RECORD EXCERPTS:
start
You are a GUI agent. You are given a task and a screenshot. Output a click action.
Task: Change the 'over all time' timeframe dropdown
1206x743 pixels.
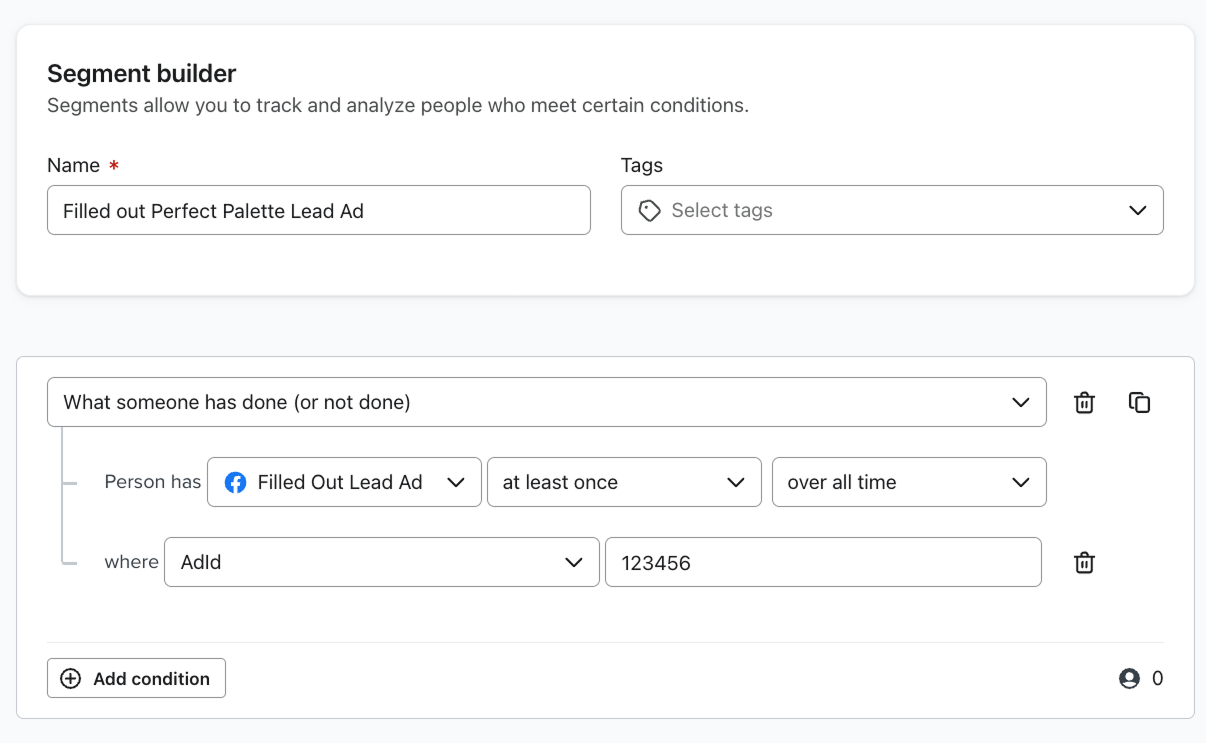(908, 483)
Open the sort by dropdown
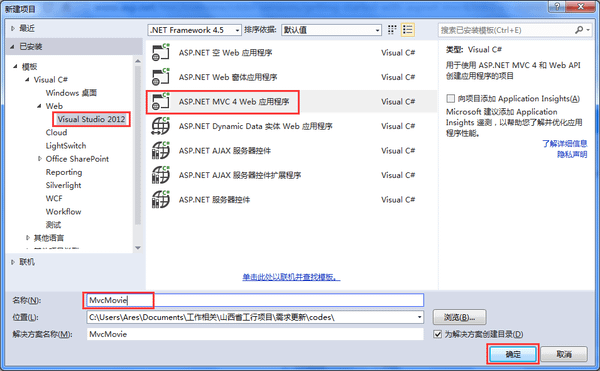This screenshot has height=371, width=600. 331,30
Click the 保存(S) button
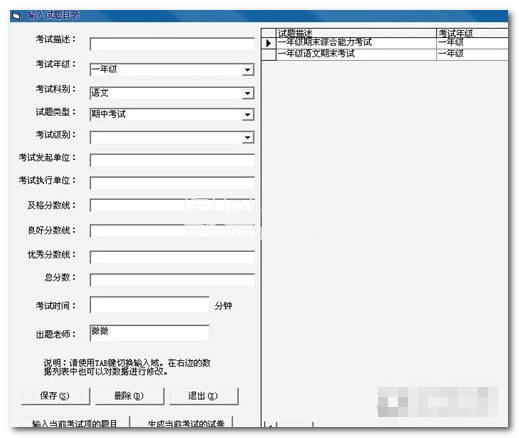 [x=55, y=396]

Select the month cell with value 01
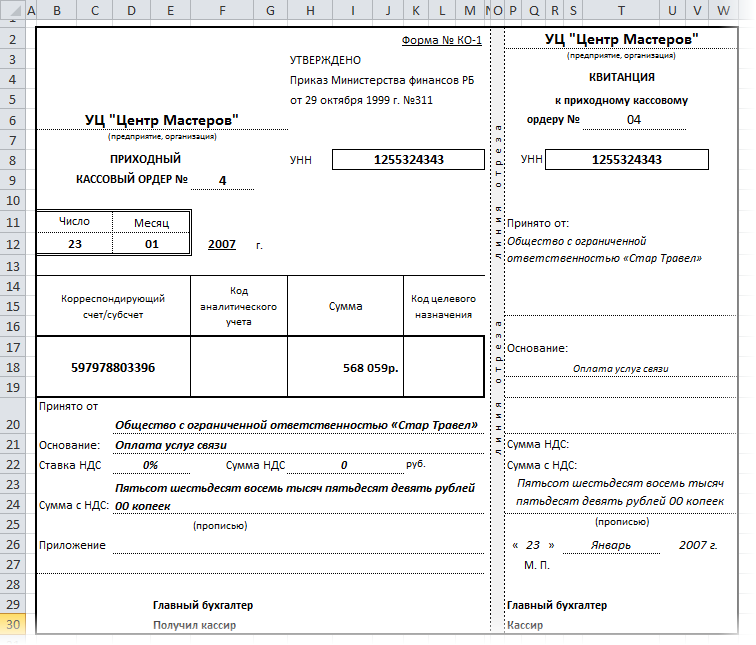point(151,244)
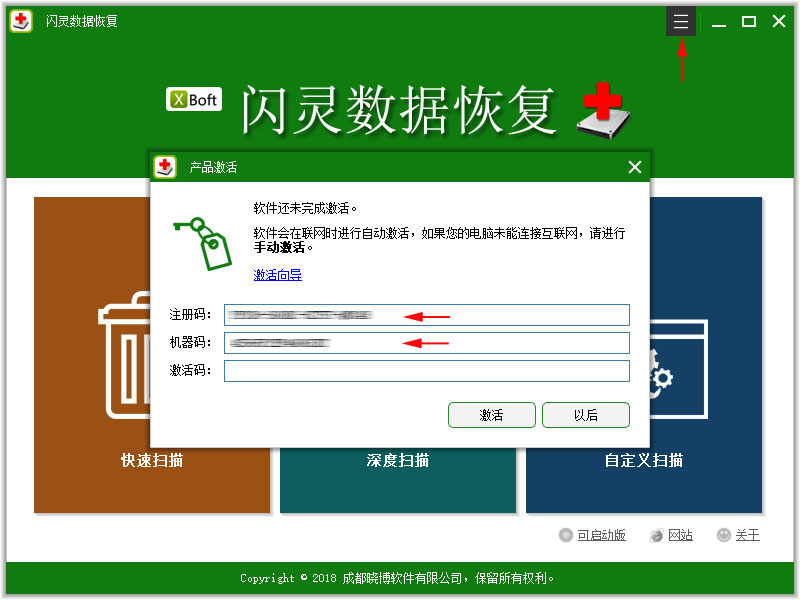800x600 pixels.
Task: Open the 关于 about link
Action: 747,535
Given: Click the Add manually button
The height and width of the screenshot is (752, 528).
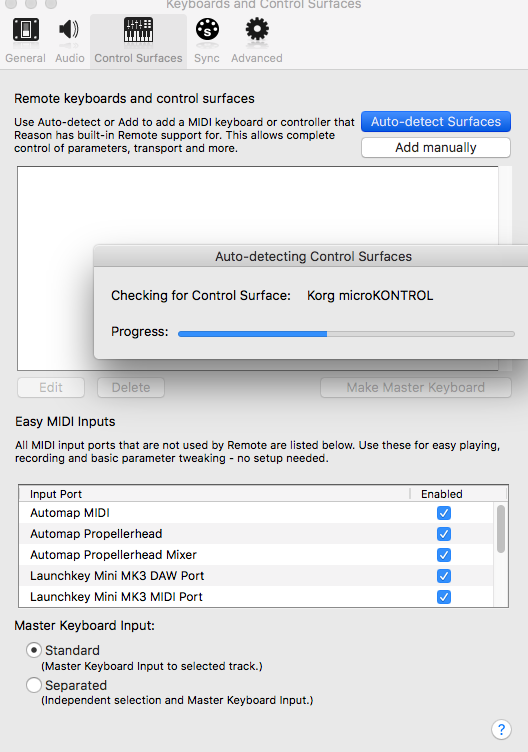Looking at the screenshot, I should [x=435, y=147].
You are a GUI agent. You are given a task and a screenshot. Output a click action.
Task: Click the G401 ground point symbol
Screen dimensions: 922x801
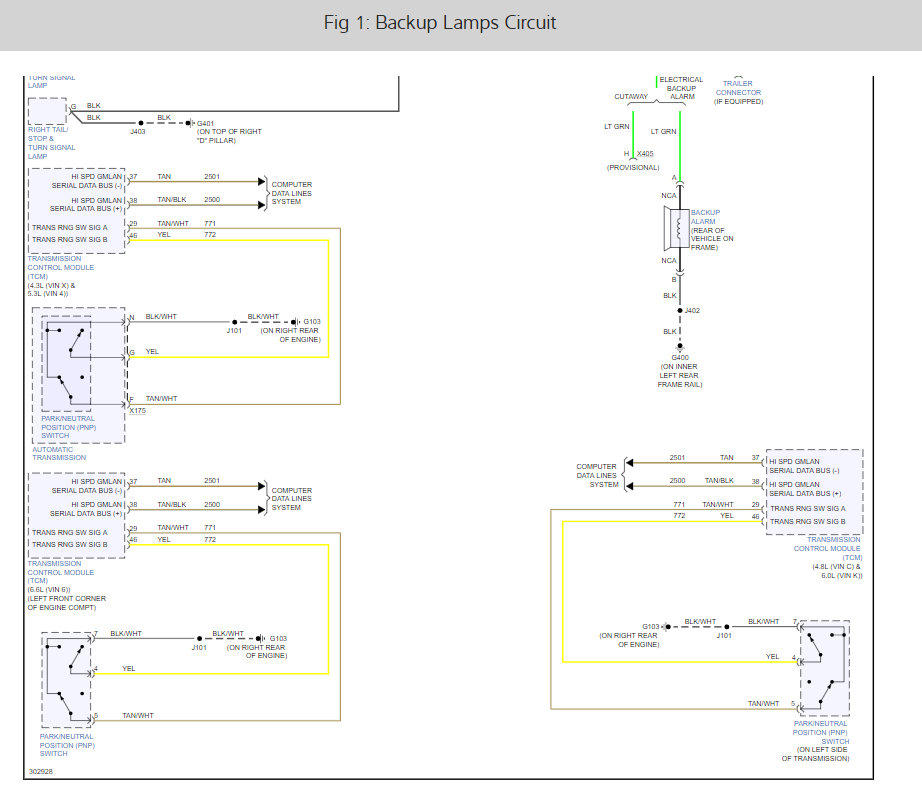(x=188, y=122)

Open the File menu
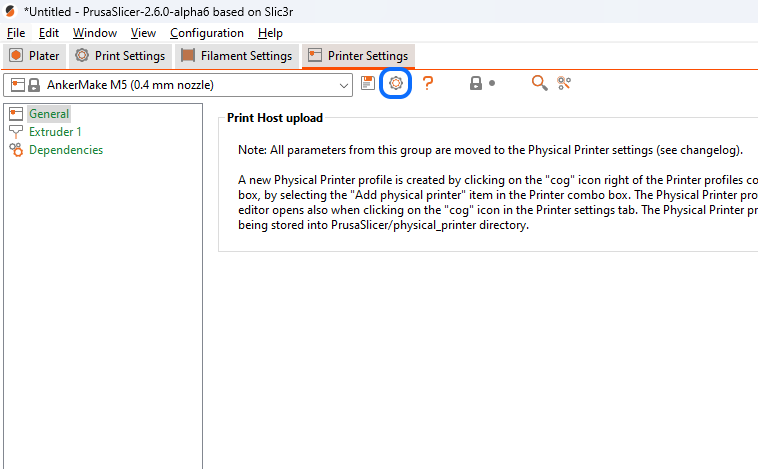(16, 33)
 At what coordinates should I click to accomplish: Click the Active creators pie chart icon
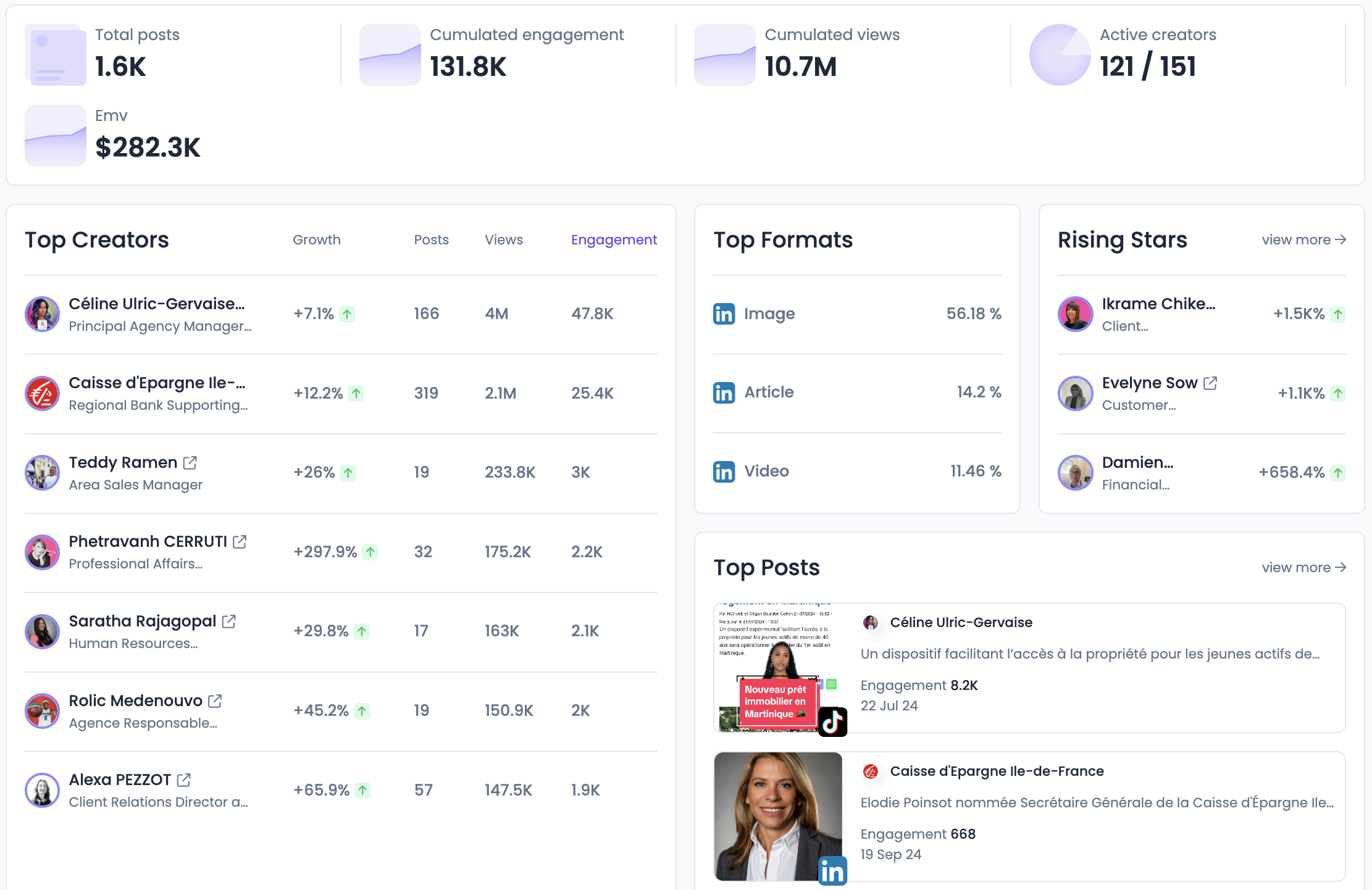[1060, 55]
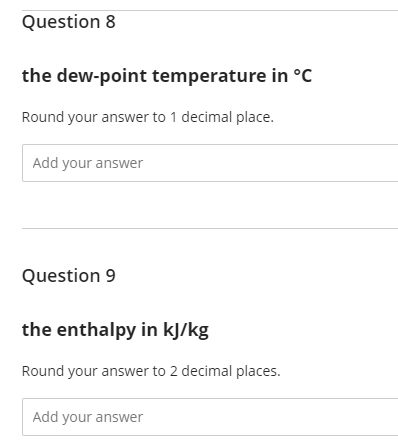
Task: Click the numeral 9 in the Question 9 heading
Action: [x=111, y=276]
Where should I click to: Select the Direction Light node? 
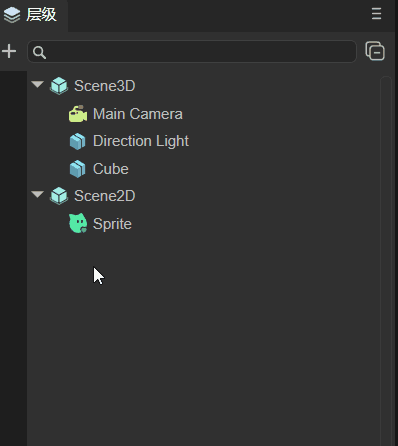[x=141, y=141]
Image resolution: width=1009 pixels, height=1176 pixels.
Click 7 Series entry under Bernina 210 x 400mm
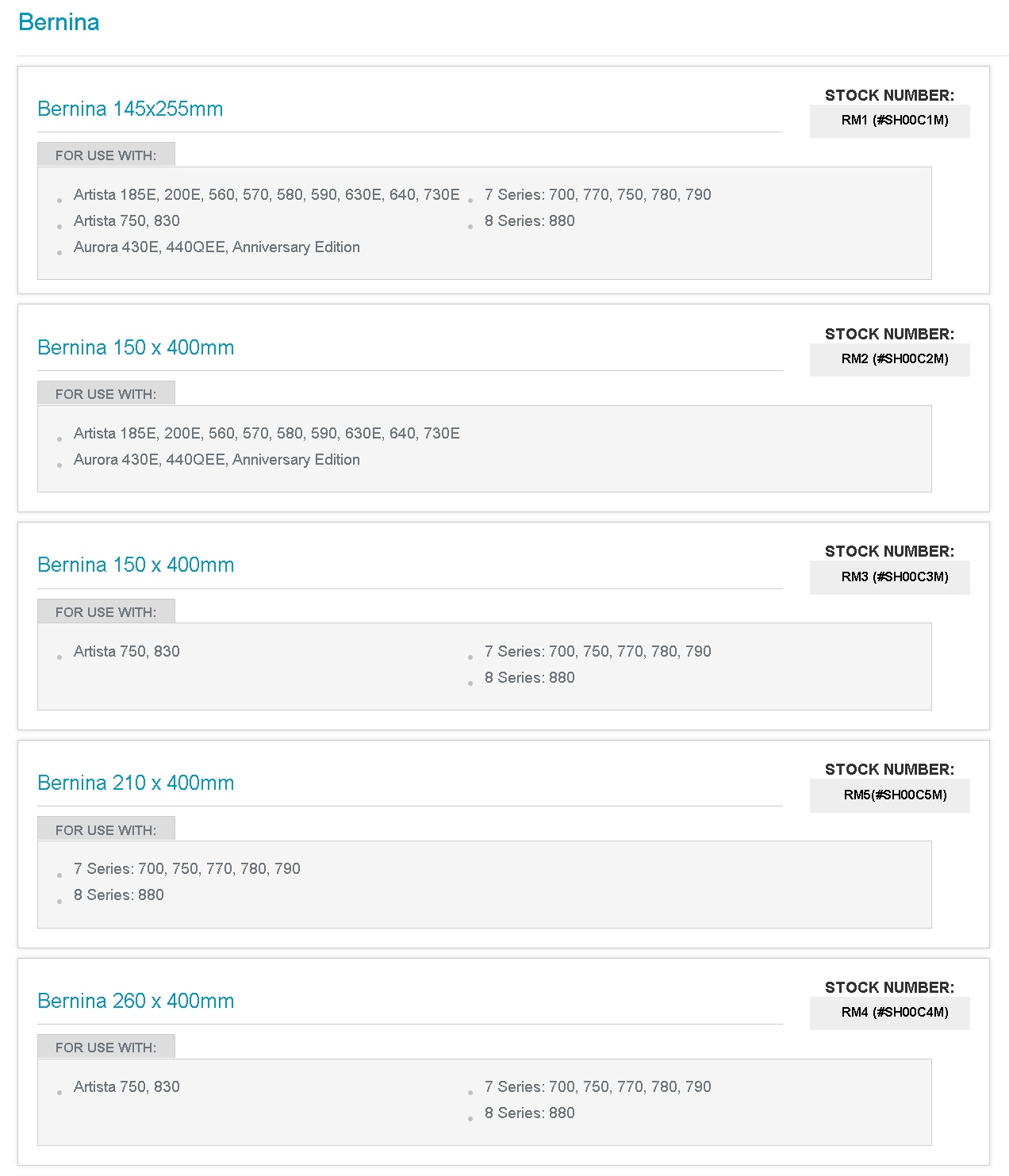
end
WORK TO DO: Reproduce the lines above precisely as they appear, omitting the pictures from your answer.

ANSWER TO THE TASK:
You are a GUI agent. You are given a task and a screenshot. Output a click action.
Task: Change the 'over all time' timeframe dropdown
1206x743 pixels.
(908, 483)
Open the sort by dropdown
This screenshot has height=371, width=600. 331,30
Click the 保存(S) button
 [x=55, y=396]

Select the month cell with value 01
point(151,244)
800x600 pixels.
Task: Open the 关于 about link
Action: 747,535
Given: Click the Add manually button
The height and width of the screenshot is (752, 528).
Looking at the screenshot, I should [x=435, y=147].
You are a GUI agent. You are given a task and a screenshot. Output a click action.
Task: Click the G401 ground point symbol
Screen dimensions: 922x801
(x=188, y=122)

Open the File menu
(16, 33)
 At what coordinates should I click to accomplish: Click the Active creators pie chart icon
[1060, 55]
Task: Click the numeral 9 in the Question 9 heading
Action: [x=111, y=276]
Where should I click to: Select the Direction Light node? 
[x=141, y=141]
Image resolution: width=1009 pixels, height=1176 pixels.
Click 7 Series entry under Bernina 210 x 400mm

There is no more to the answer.